* _Screenshot grounding data_
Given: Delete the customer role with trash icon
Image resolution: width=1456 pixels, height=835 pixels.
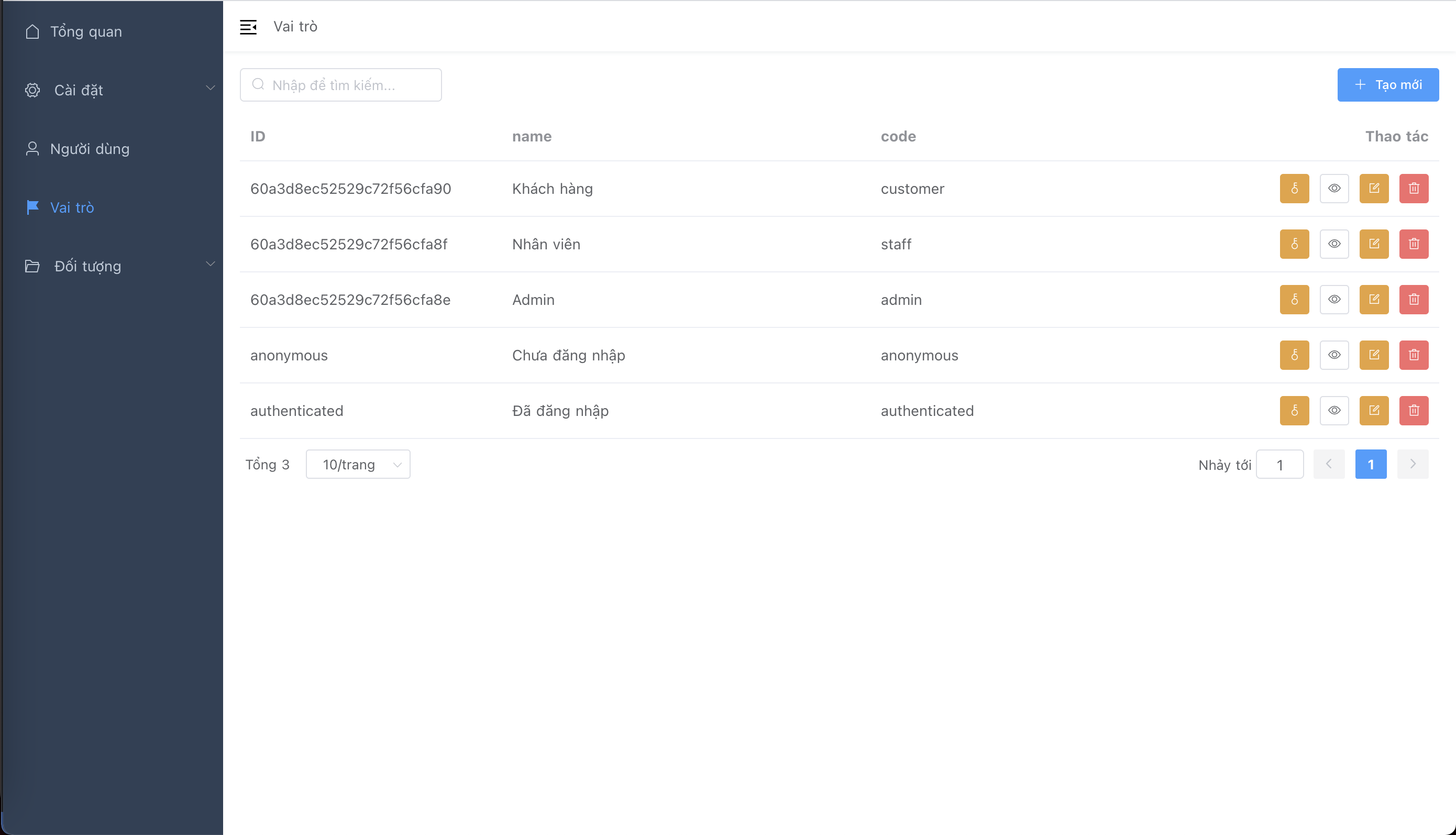Looking at the screenshot, I should [x=1413, y=188].
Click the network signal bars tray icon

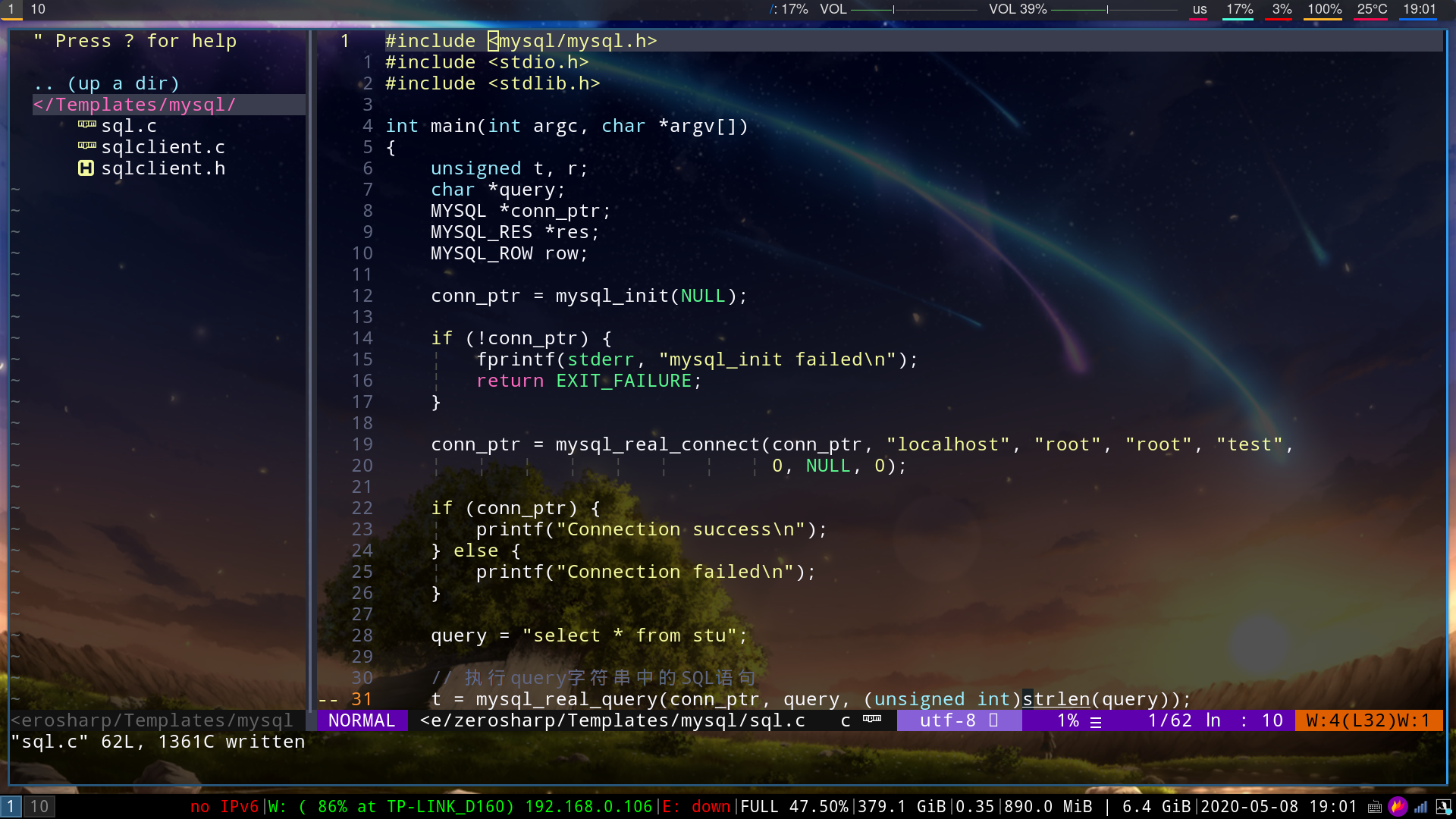[1420, 807]
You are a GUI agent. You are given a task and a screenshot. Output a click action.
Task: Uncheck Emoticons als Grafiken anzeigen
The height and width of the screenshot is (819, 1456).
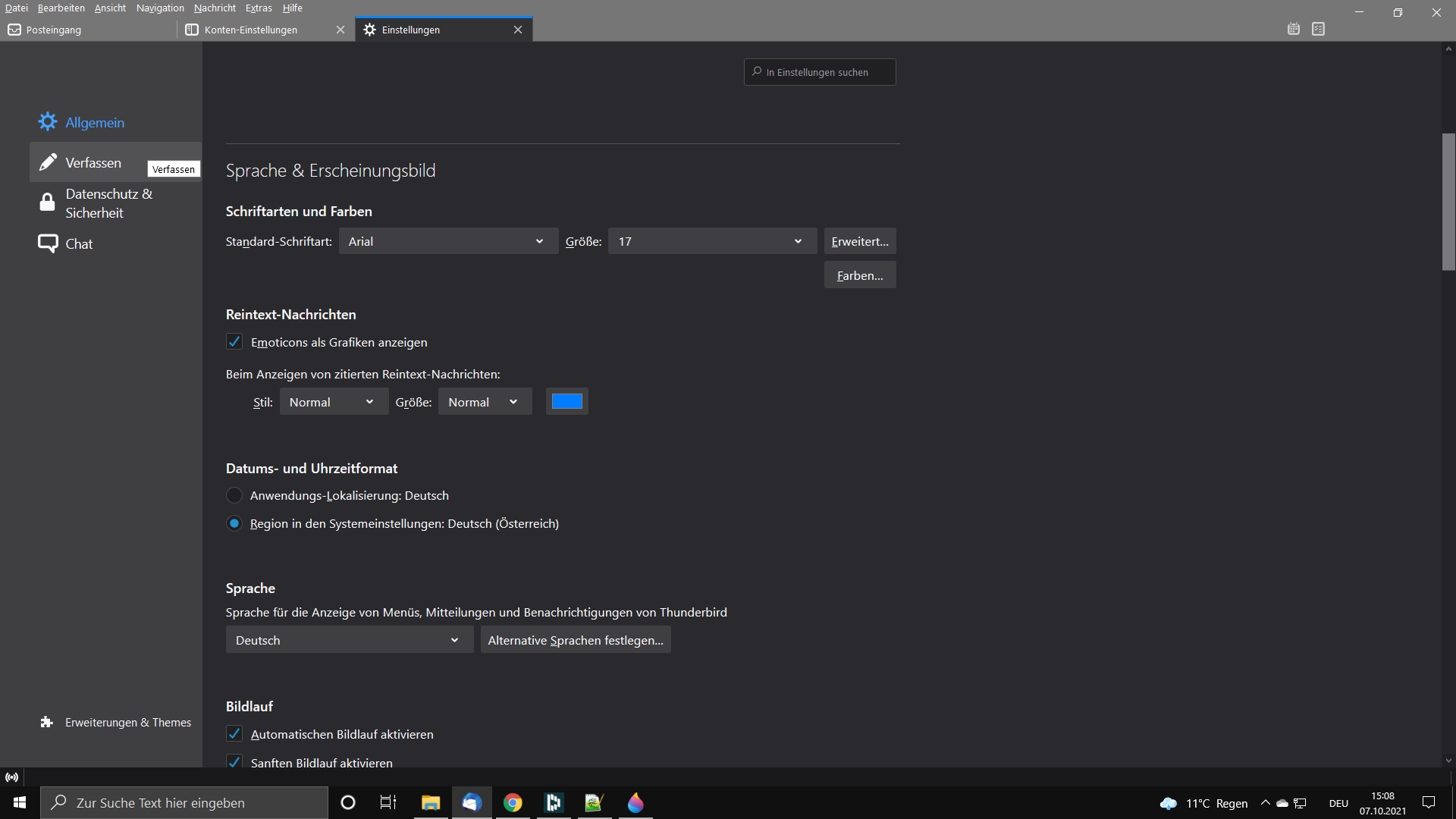pyautogui.click(x=234, y=342)
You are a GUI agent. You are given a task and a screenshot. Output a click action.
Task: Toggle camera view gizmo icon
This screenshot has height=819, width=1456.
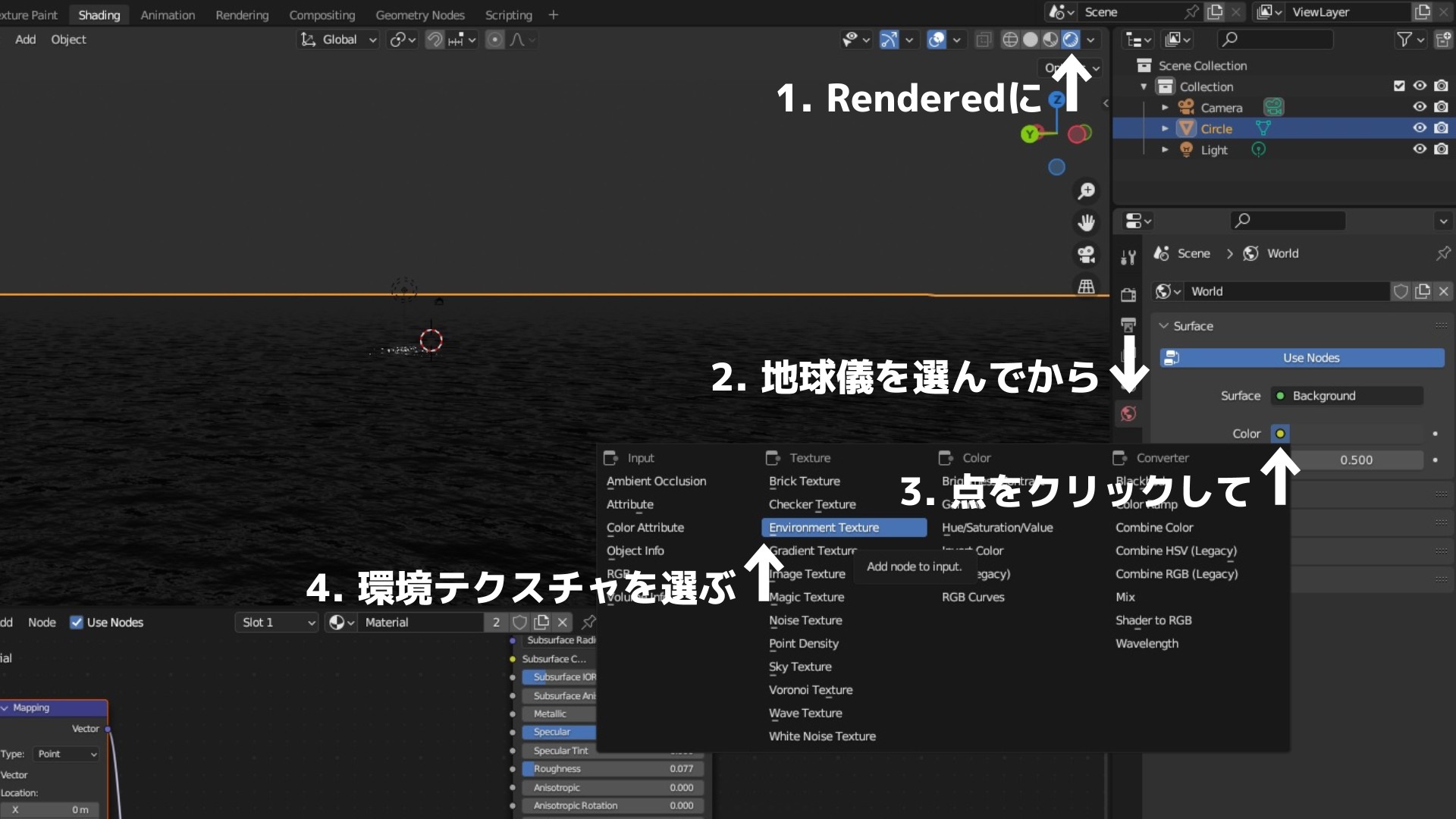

* _EXERCISE DIRECTIONS_
Return the line containing "Task: Toggle camera view gizmo icon" and every line after it through the end of the records above, exactly and nothing else, but not the pictures.

* _RESPONSE BELOW_
Task: Toggle camera view gizmo icon
This screenshot has height=819, width=1456.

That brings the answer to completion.